# [PROBLEM TO WORK ON]
Having read the entries, repeat all of them exactly.
##### DATASET RECORDS
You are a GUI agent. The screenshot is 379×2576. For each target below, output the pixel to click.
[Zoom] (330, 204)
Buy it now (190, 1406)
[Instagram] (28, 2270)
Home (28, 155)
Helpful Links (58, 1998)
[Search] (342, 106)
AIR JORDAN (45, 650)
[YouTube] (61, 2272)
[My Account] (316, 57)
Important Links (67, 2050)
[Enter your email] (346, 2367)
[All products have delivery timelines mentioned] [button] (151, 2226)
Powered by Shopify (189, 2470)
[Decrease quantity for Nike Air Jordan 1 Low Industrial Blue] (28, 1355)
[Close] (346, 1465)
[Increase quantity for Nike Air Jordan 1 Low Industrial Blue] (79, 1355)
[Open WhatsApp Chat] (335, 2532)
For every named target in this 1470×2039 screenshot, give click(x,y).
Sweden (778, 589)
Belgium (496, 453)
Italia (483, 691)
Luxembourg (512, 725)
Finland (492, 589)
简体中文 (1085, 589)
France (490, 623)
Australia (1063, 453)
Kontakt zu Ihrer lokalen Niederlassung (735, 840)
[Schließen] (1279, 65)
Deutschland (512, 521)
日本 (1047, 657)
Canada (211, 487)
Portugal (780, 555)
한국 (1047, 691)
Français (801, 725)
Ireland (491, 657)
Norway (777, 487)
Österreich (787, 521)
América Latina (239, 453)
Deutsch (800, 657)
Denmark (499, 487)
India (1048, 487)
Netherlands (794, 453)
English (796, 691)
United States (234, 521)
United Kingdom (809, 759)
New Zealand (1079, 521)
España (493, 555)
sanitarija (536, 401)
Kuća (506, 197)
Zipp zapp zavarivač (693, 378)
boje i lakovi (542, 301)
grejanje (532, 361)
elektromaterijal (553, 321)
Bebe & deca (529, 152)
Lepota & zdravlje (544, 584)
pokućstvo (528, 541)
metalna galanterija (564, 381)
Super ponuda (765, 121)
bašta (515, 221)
##########
# [OUTPUT BELOW]
You are a GUI agent. The screenshot is 379×2576. For each target below, output the pixel to click.
[Zoom] (330, 204)
Buy it now (190, 1406)
[Instagram] (28, 2270)
Home (28, 155)
Helpful Links (58, 1998)
[Search] (342, 106)
AIR JORDAN (45, 650)
[YouTube] (61, 2272)
[My Account] (316, 57)
Important Links (67, 2050)
[Enter your email] (346, 2367)
[All products have delivery timelines mentioned] [button] (151, 2226)
Powered by Shopify (189, 2470)
[Decrease quantity for Nike Air Jordan 1 Low Industrial Blue] (28, 1355)
[Close] (346, 1465)
[Increase quantity for Nike Air Jordan 1 Low Industrial Blue] (79, 1355)
[Open WhatsApp Chat] (335, 2532)
For every named target in this 1470×2039 screenshot, give click(x,y).
Sweden (778, 589)
Belgium (496, 453)
Italia (483, 691)
Luxembourg (512, 725)
Finland (492, 589)
简体中文 (1085, 589)
France (490, 623)
Australia (1063, 453)
Kontakt zu Ihrer lokalen Niederlassung (735, 840)
[Schließen] (1279, 65)
Deutschland (512, 521)
日本 (1047, 657)
Canada (211, 487)
Portugal (780, 555)
한국 (1047, 691)
Français (801, 725)
Ireland (491, 657)
Norway (777, 487)
Österreich (787, 521)
América Latina (239, 453)
Deutsch (800, 657)
Denmark (499, 487)
India (1048, 487)
Netherlands (794, 453)
English (796, 691)
United States (234, 521)
United Kingdom (809, 759)
New Zealand (1079, 521)
España (493, 555)
sanitarija (536, 401)
Kuća (506, 197)
Zipp zapp zavarivač (693, 378)
boje i lakovi (542, 301)
grejanje (532, 361)
elektromaterijal (553, 321)
Bebe & deca (529, 152)
Lepota & zdravlje (544, 584)
pokućstvo (528, 541)
metalna galanterija (564, 381)
Super ponuda (765, 121)
bašta (515, 221)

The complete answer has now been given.